Золотой век. Книга 2. Империя - стр. 50
Кимон вздохнул и покачал головой. Эти люди злили его. Эфиальт говорил о простых людях так, словно они были какими-то особенными афинянами, которых Кимону не понять. Стратег снова и снова упоминал богатство семьи архонта и ни разу не вспомнил о его службе городу. Какое значение имело то, что предки Кимона владели землями, лошадьми и серебряными рудниками? Отцов не выбирают! Предки Кимона поставили на кон все, что имели, ради того, чтобы оставить наследие, и Кимон позволял беднейшим из бедных кормиться со своих полей и житниц. Эфиальт, похоже, считал, что им следует отвергнуть руку, кормившую, одевавшую и защищавшую их. Такой неиссякающий поток злобы всегда оставался для Кимона загадкой.
Шестеро командиров, участвовавших в походе в Спарту, вступились за него. Перикл тоже старался как мог, терпеливо снося холодное презрение Эфиальта и ярость части толпы, возмущение которой подстегнули речи стратега.
Тем не менее собрание взволновалось, и общий настрой был против Кимона, архонт это чувствовал. Они изгнали Ксантиппа и Аристида – людей, славных своей честью. Есть ли шанс у него? Это было помешательство, и единственным оправданием им служило то, что у них нет царей. Так думал Кимон. Если они и срывали на ком-нибудь злость, то делали это по собственной воле, царский род тут ни при чем. Нет, это они сами: их голоса, их назначенцы. В конце концов, помимо насилия и богов, над ними не было другой власти.
Последний оратор спустился с трибуны. Эпистат выкликнул других желающих взять слово, но толпа волновалась, из ее безопасных глубин раздались нестройные крики: «Голосовать!» Кимон едва слушал. Он повернул лицо к ветру и закрыл глаза. На Пниксе в тот день собралось двадцать тысяч человек. Эфиальту нужно было всего шесть тысяч голосов, чтобы Кимона на десять лет изгнали из пределов Аттики. Люди и раньше уже переживали такие голосования, но голосования в его поддержку не предполагалось, не дадут Кимону и шанса оправдаться. Если нужное количество голосов наберется, его прогонят, не дав возможности оспорить решение.
Он следил, как выстраивается очередь. Многие в собрании демонстративно стояли в стороне, скрестив на груди руки, и сердито глядели на тех, кто собирался бросить кусок битой черепицы в урну для голосования. Она стояла перед ними всеми, скрепленная полосами железа или бронзы. В нее поместятся все остраконы, которых хватит, чтобы покончить с ним.

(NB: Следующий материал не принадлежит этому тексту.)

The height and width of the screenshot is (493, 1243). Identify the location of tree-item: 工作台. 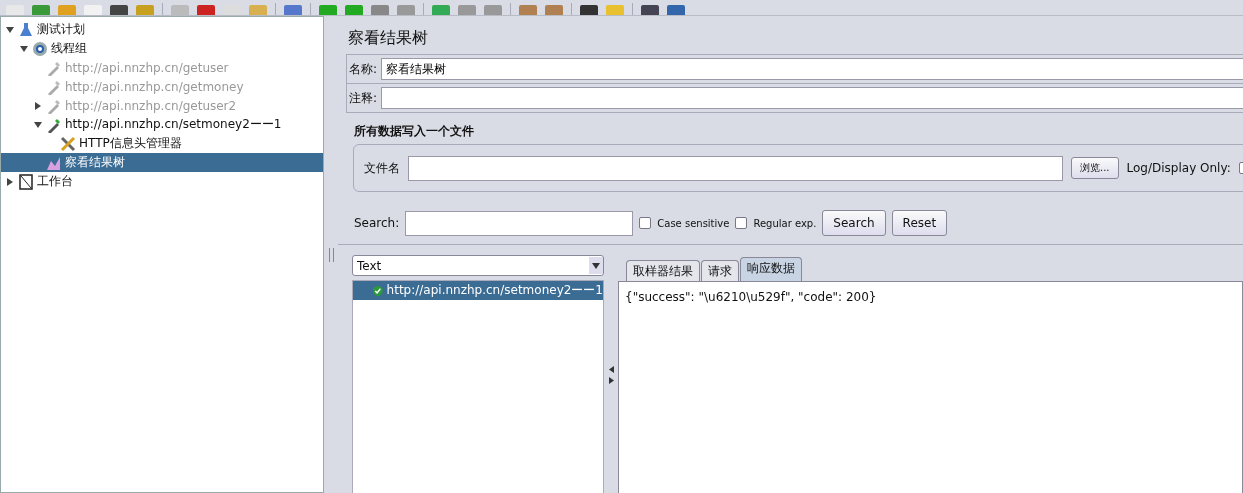
(162, 182).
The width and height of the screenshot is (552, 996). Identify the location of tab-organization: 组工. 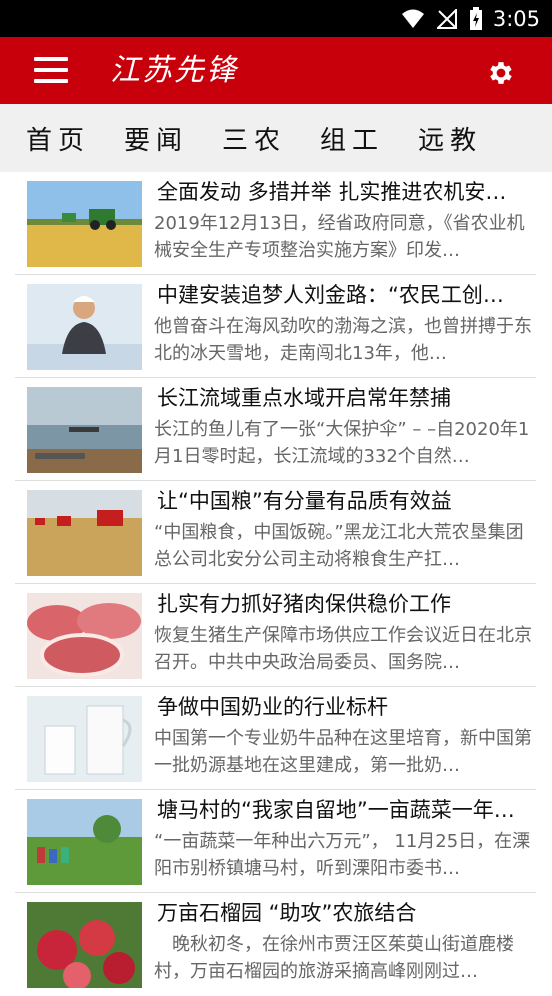
(352, 138).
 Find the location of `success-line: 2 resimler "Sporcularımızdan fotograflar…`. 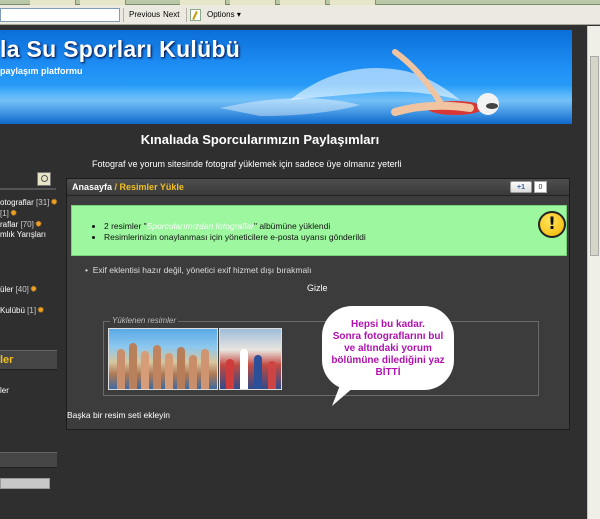

success-line: 2 resimler "Sporcularımızdan fotograflar… is located at coordinates (235, 226).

День подходил к концу, солнце закатывалось за горизонт. Кимон с утра ничего не ел. Он был голоден и хотел пить, но не уходил с холма. Не важно, каков будет результат, он сказал себе, что проследит за каждым опущенным в урну черепком, за каждым, на поверхности которого нацарапано его имя. Это было придумано, чтобы проголосовать могли даже самые бедные, и Кимон только удивлялся. В любом другом месте царский двор покатился бы со смеху, увидев такое. Но это происходило, и они голосовали, решая его судьбу.